● Exercise description: Every record must be given again word for word; no picture belongs in the copy.

Collected data

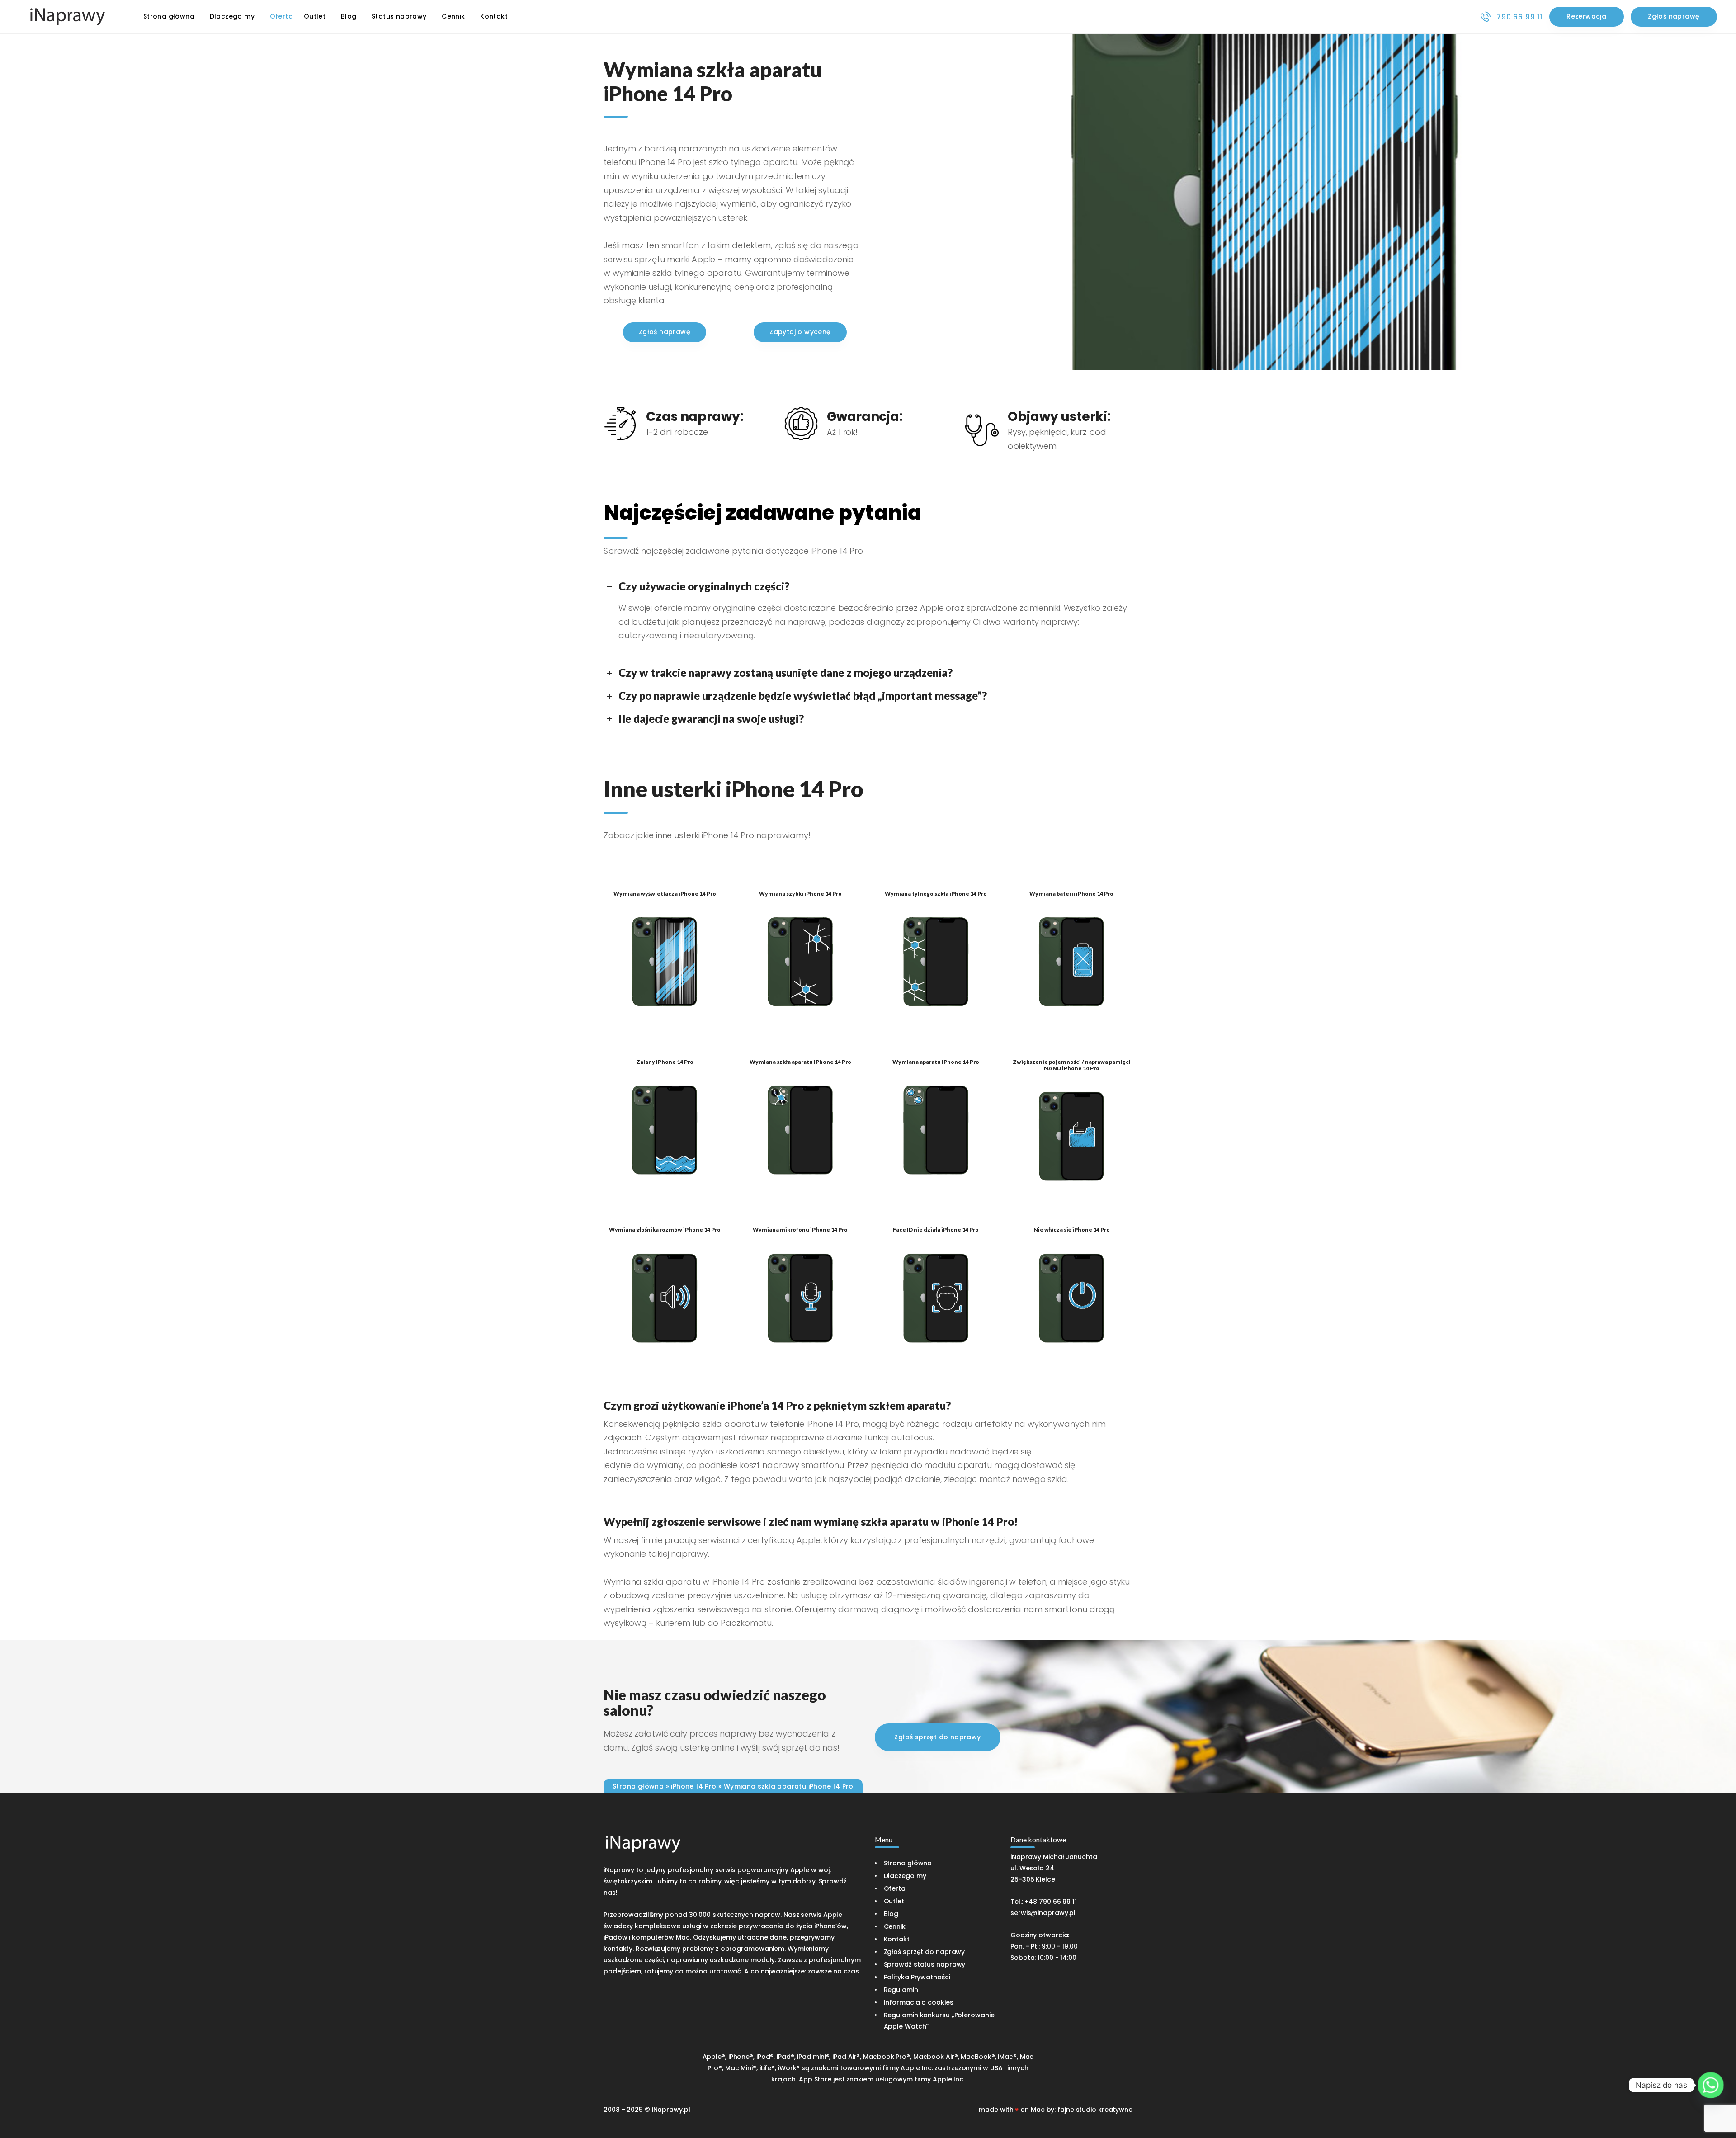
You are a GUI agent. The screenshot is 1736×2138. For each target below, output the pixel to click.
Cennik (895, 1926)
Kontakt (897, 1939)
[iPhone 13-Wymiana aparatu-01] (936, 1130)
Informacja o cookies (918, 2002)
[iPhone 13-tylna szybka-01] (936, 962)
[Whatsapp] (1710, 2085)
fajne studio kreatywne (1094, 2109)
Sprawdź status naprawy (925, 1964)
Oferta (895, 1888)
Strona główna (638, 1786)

● Exercise result:
You are a GUI agent. The screenshot is 1736×2138. For each target below, output the pixel to click.
Cennik (895, 1926)
Kontakt (897, 1939)
[iPhone 13-Wymiana aparatu-01] (936, 1130)
Informacja o cookies (918, 2002)
[iPhone 13-tylna szybka-01] (936, 962)
[Whatsapp] (1710, 2085)
fajne studio kreatywne (1094, 2109)
Sprawdź status naprawy (925, 1964)
Oferta (895, 1888)
Strona główna (638, 1786)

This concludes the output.